WHAT YOU HAVE TO DO: Look below for the line containing "The image size is (247, 294)." and the line containing "Image resolution: width=827"; repeat exactly those two lines and all lines between them, and nothing else.

****************************************

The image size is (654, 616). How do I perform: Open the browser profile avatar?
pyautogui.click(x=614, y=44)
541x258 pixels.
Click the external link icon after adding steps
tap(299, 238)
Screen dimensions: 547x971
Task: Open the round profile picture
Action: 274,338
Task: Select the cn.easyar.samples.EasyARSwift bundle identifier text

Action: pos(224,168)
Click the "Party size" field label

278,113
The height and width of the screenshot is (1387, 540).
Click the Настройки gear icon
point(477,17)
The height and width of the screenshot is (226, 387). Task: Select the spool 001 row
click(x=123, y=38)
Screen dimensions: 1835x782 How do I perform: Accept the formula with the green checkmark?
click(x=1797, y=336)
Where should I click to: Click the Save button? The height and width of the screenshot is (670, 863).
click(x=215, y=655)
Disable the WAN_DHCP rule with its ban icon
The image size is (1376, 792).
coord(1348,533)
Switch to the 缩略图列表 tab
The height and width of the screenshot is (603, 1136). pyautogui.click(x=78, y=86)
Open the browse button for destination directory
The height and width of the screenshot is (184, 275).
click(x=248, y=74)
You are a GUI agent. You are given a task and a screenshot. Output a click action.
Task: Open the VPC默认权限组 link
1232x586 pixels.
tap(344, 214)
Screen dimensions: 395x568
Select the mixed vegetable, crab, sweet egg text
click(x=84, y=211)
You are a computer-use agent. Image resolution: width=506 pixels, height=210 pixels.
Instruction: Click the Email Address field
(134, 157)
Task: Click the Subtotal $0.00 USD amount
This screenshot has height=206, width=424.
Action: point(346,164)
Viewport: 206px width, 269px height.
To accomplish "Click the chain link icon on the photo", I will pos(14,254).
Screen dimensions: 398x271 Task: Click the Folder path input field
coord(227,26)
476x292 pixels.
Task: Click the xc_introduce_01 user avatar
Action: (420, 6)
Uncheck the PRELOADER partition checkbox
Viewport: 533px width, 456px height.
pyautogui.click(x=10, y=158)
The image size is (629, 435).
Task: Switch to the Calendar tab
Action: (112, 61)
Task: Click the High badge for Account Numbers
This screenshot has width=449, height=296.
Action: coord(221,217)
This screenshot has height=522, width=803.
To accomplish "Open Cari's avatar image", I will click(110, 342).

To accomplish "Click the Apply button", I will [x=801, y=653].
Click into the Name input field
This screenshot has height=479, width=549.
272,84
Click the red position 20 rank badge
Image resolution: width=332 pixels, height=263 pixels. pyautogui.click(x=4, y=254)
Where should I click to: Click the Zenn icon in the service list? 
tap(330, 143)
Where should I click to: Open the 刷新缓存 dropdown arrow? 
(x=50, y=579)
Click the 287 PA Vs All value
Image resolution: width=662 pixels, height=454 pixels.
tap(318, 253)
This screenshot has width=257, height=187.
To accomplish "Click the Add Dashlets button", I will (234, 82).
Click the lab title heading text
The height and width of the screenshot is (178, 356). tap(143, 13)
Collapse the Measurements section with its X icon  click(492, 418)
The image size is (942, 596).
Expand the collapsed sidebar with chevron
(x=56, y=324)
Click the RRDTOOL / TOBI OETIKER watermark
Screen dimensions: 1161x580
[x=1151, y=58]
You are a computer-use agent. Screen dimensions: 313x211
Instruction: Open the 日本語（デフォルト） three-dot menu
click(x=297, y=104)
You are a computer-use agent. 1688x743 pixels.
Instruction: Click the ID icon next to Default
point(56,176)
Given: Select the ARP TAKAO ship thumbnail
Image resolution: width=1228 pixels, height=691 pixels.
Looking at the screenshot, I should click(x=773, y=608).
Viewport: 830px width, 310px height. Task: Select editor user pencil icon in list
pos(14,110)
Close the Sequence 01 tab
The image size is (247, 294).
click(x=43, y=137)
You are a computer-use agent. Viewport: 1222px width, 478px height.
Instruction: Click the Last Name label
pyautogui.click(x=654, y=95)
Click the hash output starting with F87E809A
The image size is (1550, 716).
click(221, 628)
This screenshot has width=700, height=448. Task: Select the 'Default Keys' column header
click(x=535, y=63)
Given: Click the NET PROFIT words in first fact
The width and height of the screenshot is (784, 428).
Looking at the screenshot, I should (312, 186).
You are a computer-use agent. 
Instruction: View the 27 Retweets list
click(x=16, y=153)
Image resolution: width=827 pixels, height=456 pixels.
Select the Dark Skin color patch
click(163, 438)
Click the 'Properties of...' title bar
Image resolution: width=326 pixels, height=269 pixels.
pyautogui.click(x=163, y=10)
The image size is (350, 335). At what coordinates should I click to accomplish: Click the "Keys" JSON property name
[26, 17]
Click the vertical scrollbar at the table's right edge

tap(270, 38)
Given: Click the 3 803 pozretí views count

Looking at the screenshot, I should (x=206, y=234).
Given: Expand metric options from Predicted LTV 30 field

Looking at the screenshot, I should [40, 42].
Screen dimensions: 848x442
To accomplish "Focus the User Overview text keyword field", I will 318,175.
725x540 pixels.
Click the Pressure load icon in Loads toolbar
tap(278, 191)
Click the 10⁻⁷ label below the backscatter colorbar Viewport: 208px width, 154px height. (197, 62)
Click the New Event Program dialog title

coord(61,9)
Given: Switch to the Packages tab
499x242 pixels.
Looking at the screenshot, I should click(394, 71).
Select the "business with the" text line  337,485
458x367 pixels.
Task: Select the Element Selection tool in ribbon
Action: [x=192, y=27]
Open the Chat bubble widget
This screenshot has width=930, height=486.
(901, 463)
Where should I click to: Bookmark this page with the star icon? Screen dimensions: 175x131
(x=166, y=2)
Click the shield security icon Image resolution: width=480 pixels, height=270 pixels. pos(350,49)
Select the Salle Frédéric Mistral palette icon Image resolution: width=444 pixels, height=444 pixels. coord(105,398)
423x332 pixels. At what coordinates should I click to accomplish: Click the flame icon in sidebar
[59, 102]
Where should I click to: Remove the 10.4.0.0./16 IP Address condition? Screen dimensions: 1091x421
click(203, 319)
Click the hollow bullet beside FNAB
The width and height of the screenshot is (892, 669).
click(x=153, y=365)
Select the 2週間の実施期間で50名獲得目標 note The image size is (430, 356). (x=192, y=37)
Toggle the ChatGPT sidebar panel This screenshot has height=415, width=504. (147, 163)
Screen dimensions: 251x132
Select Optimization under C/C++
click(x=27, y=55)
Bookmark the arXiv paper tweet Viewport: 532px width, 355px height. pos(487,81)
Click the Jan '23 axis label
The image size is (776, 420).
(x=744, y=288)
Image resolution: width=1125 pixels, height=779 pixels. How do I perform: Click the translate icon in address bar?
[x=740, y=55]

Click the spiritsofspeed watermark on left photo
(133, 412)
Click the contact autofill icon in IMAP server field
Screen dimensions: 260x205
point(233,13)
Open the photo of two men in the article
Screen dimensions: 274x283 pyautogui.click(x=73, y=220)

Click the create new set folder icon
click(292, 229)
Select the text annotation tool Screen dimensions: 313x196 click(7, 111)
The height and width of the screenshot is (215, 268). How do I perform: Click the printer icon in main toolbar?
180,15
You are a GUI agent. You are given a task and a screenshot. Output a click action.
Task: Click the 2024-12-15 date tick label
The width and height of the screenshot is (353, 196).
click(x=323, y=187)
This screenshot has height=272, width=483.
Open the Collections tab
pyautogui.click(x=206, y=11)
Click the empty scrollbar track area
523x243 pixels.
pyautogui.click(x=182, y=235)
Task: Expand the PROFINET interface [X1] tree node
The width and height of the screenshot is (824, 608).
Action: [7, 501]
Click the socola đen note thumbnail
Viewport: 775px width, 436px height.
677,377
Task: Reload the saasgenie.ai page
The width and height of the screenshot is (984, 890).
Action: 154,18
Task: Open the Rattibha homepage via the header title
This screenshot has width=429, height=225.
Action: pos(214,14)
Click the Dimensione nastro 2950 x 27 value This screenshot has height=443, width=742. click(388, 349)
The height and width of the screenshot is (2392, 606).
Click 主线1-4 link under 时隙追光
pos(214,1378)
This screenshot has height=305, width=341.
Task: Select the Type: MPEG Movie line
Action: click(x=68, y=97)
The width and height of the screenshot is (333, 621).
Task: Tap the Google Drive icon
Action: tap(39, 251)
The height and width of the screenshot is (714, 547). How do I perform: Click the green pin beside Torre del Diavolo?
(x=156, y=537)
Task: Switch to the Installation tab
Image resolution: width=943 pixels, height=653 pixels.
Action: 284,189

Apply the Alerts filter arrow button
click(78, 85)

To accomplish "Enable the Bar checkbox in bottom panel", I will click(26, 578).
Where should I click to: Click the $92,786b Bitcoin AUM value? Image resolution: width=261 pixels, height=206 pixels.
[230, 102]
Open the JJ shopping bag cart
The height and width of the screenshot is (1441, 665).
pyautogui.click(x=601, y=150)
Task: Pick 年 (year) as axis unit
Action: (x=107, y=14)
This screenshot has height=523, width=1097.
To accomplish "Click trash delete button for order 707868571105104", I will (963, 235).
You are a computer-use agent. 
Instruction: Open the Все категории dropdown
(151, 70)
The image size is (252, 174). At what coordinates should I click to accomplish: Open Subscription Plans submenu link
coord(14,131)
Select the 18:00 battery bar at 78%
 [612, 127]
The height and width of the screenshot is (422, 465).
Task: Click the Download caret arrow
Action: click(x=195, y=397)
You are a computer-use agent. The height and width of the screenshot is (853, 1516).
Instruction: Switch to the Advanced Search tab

****************************************

THE ANSWER:
The image size is (247, 294).
click(x=43, y=137)
You are a computer-use agent. Viewport: 1222px width, 478px height.
Instruction: Click the Last Name label
pyautogui.click(x=654, y=95)
Click the hash output starting with F87E809A
The image size is (1550, 716).
click(221, 628)
This screenshot has width=700, height=448. Task: Select the 'Default Keys' column header
click(x=535, y=63)
Given: Click the NET PROFIT words in first fact
The width and height of the screenshot is (784, 428).
Looking at the screenshot, I should (312, 186).
You are a computer-use agent. 
Instruction: View the 27 Retweets list
click(x=16, y=153)
Image resolution: width=827 pixels, height=456 pixels.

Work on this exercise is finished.